今回は筋肉の収縮について解説します。
「収縮って何?」という人から、少し詳しく知りたい人まで、こちらを読めば、何となく筋肉が実際にどう動いているのか知ることができます。
みなさんは筋肉にはどのようなイメージがありますか?
「全くイメージなんてありません」ということはないと思うのですが、みなさんがイメージする筋肉はこういう感じでないでしょうか。
実際、私も理学療法士の専門学校に入学するまでは、表面上の筋肉、名前として聞く筋肉くらいの知識しかありませんでした。
それが専門学校入学後に持った筋肉のイメージはこんな感じ。
本当に鶏肉を食べると生々しくていつも嫌なんですけど、表面上よりももう少し細かく、深く見られるようになりました。
せっかくなので今回はもう少し細かく、筋肉の奥の方の細かいところではどんなことが起こっているのか、実際に覗いていこうと思います。
筋原線維の構造
まずはこちらの図をご覧ください。これを見ながら追って説明していきます。
この図では右の上腕二頭筋(biceps)の膨らみ(Bulging)を細かく見ています。

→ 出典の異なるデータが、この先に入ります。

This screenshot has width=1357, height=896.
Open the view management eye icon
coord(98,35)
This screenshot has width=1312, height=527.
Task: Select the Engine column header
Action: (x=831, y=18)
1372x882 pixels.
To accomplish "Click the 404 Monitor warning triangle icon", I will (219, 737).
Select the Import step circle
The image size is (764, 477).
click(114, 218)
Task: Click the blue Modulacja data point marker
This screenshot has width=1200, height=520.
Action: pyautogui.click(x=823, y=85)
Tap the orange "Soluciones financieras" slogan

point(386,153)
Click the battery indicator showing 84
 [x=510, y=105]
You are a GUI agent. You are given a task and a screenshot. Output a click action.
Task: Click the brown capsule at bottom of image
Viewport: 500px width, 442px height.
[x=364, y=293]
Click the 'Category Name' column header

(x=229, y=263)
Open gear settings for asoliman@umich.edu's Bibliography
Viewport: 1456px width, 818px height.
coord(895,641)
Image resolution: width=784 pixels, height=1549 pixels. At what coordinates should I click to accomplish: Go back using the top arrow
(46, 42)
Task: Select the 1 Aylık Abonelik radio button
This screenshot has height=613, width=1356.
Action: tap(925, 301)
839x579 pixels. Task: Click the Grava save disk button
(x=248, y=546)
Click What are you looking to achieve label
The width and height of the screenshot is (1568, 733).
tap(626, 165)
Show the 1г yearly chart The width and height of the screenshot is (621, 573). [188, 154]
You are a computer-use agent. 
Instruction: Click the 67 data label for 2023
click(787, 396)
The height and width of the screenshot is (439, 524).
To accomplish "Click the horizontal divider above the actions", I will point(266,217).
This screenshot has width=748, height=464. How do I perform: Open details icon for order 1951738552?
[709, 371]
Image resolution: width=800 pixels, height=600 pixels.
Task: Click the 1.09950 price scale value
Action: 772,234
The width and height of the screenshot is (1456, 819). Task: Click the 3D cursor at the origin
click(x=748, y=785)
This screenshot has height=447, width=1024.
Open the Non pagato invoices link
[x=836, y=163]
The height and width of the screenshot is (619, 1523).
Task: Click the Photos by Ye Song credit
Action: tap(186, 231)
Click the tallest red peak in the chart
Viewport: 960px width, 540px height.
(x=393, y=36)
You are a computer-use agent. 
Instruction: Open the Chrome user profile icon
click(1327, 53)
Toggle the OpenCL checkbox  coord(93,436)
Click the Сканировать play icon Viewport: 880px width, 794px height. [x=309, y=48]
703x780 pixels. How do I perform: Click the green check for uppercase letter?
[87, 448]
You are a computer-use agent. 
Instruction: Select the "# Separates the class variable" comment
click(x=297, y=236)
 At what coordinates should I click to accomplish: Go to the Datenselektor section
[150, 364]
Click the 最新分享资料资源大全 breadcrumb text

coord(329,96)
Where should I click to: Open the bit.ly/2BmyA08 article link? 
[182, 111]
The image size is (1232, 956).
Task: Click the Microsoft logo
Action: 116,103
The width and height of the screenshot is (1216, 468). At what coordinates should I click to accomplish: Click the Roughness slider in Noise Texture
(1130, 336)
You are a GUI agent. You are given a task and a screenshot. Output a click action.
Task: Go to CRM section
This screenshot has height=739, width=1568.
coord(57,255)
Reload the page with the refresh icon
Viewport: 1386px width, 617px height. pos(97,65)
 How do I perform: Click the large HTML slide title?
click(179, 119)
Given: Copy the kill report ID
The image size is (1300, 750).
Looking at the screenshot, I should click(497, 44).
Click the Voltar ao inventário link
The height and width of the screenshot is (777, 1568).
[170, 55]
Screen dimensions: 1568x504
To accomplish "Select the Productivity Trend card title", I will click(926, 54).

筋肉という大きな塊は筋外膜(Epimysium)と言われる膜で覆われています。
その膜の中には筋鞘(「きんしょう」:鞘は刀の鞘と同じ意味で、入れる袋のようなもの)に入っている筋線維の束が入っています。
筋線維をさらに細かくみると、筋原線維(きんげんせんい)の集まったものとなっています。
つまり私たちが「筋肉」と呼んでいるものの一番小さな単位として筋原線維があり、筋原線維の集まりが筋線維、筋線維の集まりが筋線維束、筋線維束の集まりが筋肉ということです。
ここまではよろしいでしょうか?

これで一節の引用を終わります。